马尔科夫源非预期率失真函数的有限时域动态规划新分析 (A New Finite-Horizon Dynamic Programming Analysis of Nonanticipative Rate-Distortion Function for Markov Sources)

This paper deals with the computation of a non-asymptotic lower bound by means of the nonanticipative rate-distortion function (NRDF) on the discrete-time zero-delay variable-rate lossy compression problem for discrete Markov sources with per-stage, single-letter distortion. First, we derive a new information structure of the NRDF for Markov sources and single-letter distortions. Second, we derive new convexity results on the NRDF, which facilitate the use of Lagrange duality theorem to cast the problem as an unconstrained partially observable finite-time horizon stochastic dynamic programming (DP) algorithm subject to a probabilistic state (belief state) that summarizes the past information about the reproduction symbols and takes values in a continuous state space. Instead of approximating the DP algorithm directly, we use Karush-Kuhn-Tucker (KKT) conditions to find an implicit closed-form expression of the optimal control policy of the stochastic DP (i.e., the minimizing distribution of the NRDF) and approximate the control policy and the cost-to-go function (a function of the rate) stage-wise, via a novel dynamic alternating minimization (AM) approach, that is realized by an offline algorithm operating using backward recursions, with provable convergence guarantees. We obtain the clean values of the aforementioned quantities using an online (forward) algorithm operating for any finite-time horizon. Our methodology provides an approximate solution to the exact NRDF solution, which becomes near-optimal as the search space of the belief state becomes sufficiently large at each time stage. We corroborate our theoretical findings with simulation studies where we apply our algorithms assuming time-varying and time-invariant binary Markov processes.

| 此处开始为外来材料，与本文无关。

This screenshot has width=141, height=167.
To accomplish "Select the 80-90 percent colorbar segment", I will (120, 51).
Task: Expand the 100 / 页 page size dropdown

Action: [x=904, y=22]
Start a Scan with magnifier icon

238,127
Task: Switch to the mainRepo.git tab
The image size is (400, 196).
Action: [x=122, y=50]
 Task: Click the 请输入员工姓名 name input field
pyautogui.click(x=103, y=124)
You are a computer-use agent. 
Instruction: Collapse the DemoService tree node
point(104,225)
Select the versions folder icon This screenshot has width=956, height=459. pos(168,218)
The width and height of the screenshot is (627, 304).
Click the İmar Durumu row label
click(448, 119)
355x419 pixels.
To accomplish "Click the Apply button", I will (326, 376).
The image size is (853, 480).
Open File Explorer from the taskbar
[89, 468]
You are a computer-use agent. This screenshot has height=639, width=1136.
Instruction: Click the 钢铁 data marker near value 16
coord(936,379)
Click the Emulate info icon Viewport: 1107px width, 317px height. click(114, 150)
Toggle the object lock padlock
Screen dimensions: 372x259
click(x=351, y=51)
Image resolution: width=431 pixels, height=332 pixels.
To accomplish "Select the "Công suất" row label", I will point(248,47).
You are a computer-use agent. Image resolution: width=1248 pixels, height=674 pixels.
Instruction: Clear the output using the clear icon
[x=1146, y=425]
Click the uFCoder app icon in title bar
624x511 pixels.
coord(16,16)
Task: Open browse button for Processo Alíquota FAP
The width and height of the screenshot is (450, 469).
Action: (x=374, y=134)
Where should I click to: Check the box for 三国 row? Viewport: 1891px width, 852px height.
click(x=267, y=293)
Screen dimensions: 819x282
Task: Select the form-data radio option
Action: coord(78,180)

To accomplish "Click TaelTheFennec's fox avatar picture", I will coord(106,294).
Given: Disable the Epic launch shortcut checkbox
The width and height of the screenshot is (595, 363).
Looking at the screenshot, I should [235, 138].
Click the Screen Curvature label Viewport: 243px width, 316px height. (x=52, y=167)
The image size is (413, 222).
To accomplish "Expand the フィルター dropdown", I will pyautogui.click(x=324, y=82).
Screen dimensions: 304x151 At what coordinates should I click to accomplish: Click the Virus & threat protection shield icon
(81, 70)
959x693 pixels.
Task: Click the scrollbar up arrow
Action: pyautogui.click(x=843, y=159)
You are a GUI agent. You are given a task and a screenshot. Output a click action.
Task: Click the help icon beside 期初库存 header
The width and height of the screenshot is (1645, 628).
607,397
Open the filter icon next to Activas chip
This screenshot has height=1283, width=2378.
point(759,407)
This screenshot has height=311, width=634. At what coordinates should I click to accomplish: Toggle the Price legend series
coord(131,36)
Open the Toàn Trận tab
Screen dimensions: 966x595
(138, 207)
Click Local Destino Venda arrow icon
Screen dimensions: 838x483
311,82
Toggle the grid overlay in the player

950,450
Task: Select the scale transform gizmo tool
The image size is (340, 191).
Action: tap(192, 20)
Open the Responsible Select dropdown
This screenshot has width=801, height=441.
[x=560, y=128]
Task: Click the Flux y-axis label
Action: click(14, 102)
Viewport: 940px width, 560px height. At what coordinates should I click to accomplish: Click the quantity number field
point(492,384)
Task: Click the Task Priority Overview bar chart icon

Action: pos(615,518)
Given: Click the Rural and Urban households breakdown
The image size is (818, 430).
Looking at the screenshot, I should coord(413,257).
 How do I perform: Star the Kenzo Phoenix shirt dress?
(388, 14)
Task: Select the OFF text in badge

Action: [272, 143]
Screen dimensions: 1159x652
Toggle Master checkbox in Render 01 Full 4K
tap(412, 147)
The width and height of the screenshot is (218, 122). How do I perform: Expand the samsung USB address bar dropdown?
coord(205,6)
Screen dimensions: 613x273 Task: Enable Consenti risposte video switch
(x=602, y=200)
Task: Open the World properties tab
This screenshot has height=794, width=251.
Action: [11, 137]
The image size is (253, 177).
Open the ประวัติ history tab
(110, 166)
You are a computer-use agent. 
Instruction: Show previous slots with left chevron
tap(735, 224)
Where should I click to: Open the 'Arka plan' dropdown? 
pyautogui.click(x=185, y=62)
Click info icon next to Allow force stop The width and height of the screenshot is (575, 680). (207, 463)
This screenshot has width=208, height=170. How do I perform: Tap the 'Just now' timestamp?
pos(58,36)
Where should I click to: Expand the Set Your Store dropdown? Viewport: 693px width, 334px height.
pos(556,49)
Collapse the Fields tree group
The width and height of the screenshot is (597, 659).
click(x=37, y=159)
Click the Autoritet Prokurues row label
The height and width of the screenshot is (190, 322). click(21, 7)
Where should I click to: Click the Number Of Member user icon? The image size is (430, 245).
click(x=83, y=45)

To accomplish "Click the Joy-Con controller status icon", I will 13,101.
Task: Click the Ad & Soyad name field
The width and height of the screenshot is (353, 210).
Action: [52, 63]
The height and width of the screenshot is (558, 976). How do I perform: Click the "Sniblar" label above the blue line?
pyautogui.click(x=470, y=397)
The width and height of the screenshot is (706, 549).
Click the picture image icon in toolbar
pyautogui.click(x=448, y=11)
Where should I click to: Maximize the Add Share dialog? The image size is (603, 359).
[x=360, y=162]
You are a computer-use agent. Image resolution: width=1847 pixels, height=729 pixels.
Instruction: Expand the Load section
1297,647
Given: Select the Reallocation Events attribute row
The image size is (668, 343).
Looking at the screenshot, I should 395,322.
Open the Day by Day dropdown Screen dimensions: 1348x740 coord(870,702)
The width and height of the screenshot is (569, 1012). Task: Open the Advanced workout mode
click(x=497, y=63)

翻译：本文针对具有逐阶段单字母失真的离散马尔科夫源，通过非预期率失真函数（NRDF）研究离散时间零延迟变速率有损压缩问题的非渐近下界计算。首先，我们推导了马尔科夫源在单字母失真约束下NRDF的新信息结构。其次，我们建立了NRDF的新凸性结果，该结果使得拉格朗日对偶定理能够将问题转化为受概率状态（信念状态）约束的无约束部分可观测有限时域随机动态规划（DP）算法，其中信念状态用于概括关于再生符号的历史信息，并在连续状态空间中取值。我们并未直接对DP算法进行近似，而是利用Karush-Kuhn-Tucker（KKT）条件推导随机DP最优控制策略（即NRDF最小化分布）的隐式闭式表达式，并通过一种新颖的动态交替最小化（AM）方法逐阶段近似控制策略与代价函数（关于速率的函数）。该方法通过采用后向递归的离线算法实现，并具有可证明的收敛保证。我们进一步通过适用于任意有限时域的在线（前向）算法获得上述量的精确值。本方法为精确NRDF解提供了近似解，当信念状态的搜索空间在各时间阶段充分大时，该近似解将趋近最优。我们通过仿真实验验证理论结果，在实验中分别对时变与时不变二元马尔科夫过程应用所提算法。